§ **GIVEN REQUEST 1**: Copy the Miss Virginia Teen USA passage word for word, starting at "The Miss Virginia Teen" and ending at "Miss America 2006.".
§ **GIVEN REQUEST 2**: In the Miss Virginia Teen USA passage, turn the paragraph that begins "No Miss Virginia Teen USA has won" into a short bulleted list that keeps its main facts.
§ **GIVEN REQUEST 3**: Continue the Miss Virginia Teen USA passage from where it stops.

§ **PASSAGE PROVIDED**:
────────────────────────────────────────

The Miss Virginia Teen USA competition is the pageant that selects the representative for the state of Virginia in the Miss Teen USA pageant.

Virginia is one of the more successful states at Miss Teen USA, and is placed in the top twenty in terms of number and value of placements . Their most successful decade was the 1980s.

No Miss Virginia Teen USA has won the Miss Teen USA crown, but their highest placement came in the first year of competition, when Tina Marrocco placed 1st runner-up to Ruth Zakarian of New York.

Virginia ties the record for the most Teens to cross over to win the Miss Virginia USA title and compete at Miss USA with ten in all, two others have later been crowned in other states, Indiana and North Carolina. One of these is Kristi Lauren Glakas, a Triple Crown winner who competed at Miss USA 2004 and placed 3rd runner-up at Miss America 2006.

────────────────────────────────────────

§ **DATA SECTION**:
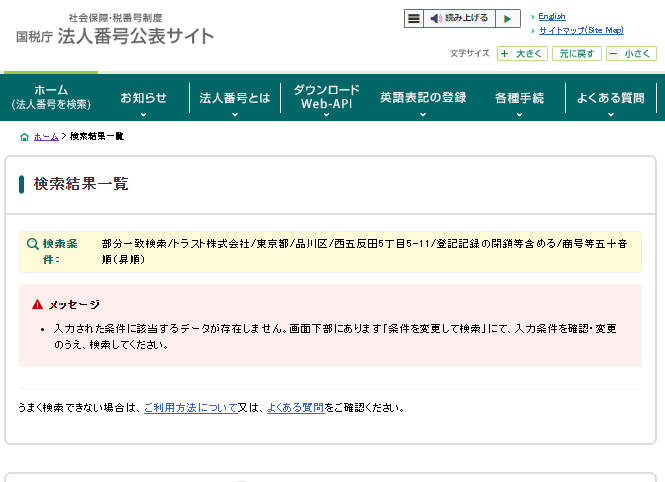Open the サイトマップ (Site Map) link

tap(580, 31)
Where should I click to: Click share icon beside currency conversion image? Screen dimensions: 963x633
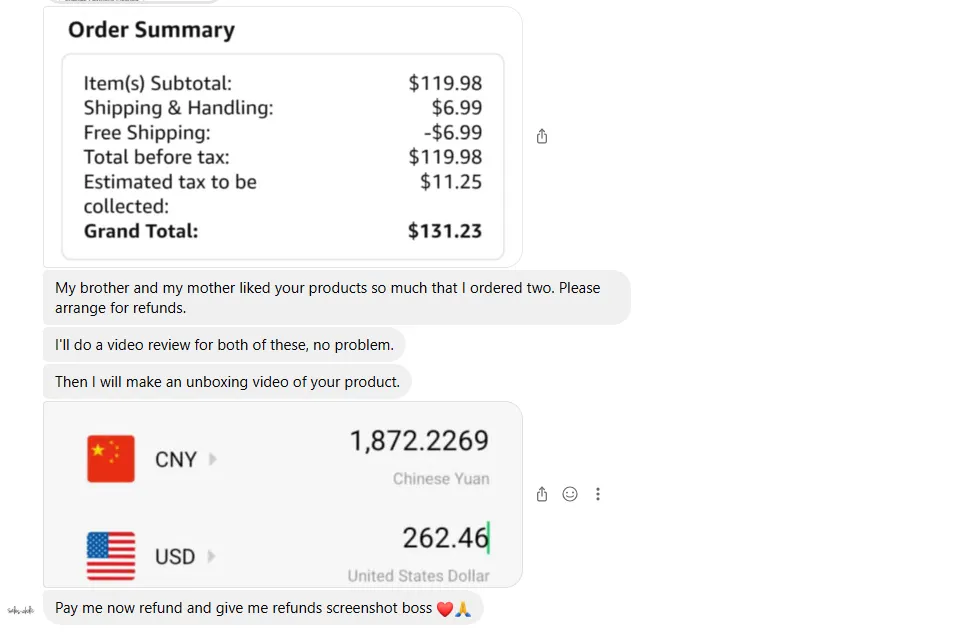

────────────────────────────────────────

§ **RIGHT ANSWER 1**:
The Miss Virginia Teen USA competition is the pageant that selects the representative for the state of Virginia in the Miss Teen USA pageant.

Virginia is one of the more successful states at Miss Teen USA, and is placed in the top twenty in terms of number and value of placements . Their most successful decade was the 1980s.

No Miss Virginia Teen USA has won the Miss Teen USA crown, but their highest placement came in the first year of competition, when Tina Marrocco placed 1st runner-up to Ruth Zakarian of New York.

Virginia ties the record for the most Teens to cross over to win the Miss Virginia USA title and compete at Miss USA with ten in all, two others have later been crowned in other states, Indiana and North Carolina. One of these is Kristi Lauren Glakas, a Triple Crown winner who competed at Miss USA 2004 and placed 3rd runner-up at Miss America 2006.

§ **RIGHT ANSWER 2**:
- No Miss Virginia Teen USA has won the Miss Teen USA crown.
- Virginia's highest placement came in the first year of competition.
- That year Tina Marrocco placed 1st runner-up to Ruth Zakarian of New York.

§ **RIGHT ANSWER 3**:
The current titleholder is Hannah Grau of Fredericksburg and was crowned on April 16, 2022 at Hylton Performing Arts Center in Manassas. She will represent Virginia for the title of Miss Teen USA 2022.

Results summary

Placements
1st runners-up: Tina Marrocco (1983)
3rd runners-up: Angela Thigpin (1986), Samantha Casey (2006)
Top 5: Misty Horn (1998)
Top 10: Kimberly Grigsby (1997), Kristi Lauren Glakas (1999), Tori Hall (2005), Emily Bruce (2007)
Top 12: Andrea Ballengee (1992)
Top 15: Megan Myrehn (2008), Jacqueline Carroll (2010)
Virginia holds a record of 11 placements at Miss Teen USA.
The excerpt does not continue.